┌─ Given data
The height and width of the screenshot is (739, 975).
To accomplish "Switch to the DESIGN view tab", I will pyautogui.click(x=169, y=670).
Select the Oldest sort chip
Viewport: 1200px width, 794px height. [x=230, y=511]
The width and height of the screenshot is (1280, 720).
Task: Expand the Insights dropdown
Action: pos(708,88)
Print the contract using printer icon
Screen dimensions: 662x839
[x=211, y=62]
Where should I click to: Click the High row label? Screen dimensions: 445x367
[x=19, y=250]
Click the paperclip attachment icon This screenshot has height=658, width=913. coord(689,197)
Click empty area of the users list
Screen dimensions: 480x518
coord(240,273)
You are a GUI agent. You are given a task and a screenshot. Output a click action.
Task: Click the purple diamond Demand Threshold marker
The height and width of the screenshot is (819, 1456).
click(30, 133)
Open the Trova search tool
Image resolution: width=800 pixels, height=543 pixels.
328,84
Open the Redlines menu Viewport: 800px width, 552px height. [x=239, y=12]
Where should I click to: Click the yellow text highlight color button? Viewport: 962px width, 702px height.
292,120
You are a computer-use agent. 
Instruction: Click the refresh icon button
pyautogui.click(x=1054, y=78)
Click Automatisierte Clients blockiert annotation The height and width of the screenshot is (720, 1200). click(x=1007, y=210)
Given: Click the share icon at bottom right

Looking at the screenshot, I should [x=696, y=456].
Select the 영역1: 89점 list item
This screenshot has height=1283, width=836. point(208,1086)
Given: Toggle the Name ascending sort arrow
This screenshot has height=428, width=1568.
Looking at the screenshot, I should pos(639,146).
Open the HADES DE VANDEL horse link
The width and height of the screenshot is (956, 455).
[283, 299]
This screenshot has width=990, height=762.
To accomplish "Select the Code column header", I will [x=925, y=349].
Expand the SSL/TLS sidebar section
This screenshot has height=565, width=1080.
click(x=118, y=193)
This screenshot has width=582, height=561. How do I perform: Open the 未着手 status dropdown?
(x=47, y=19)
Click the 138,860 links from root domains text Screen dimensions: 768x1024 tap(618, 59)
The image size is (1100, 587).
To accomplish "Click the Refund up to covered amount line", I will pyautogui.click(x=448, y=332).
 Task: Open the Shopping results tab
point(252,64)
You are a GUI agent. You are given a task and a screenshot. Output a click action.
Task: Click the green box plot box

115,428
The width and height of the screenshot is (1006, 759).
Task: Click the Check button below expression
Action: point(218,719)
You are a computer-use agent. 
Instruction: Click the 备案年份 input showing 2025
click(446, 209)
└─
If a line in the data holds the string "will", copy that line.

To accomplish "Switch to the DESIGN view tab", I will pyautogui.click(x=169, y=670).
To accomplish "Select the Code column header", I will [x=925, y=349].
To accomplish "Click the Refund up to covered amount line", I will pyautogui.click(x=448, y=332).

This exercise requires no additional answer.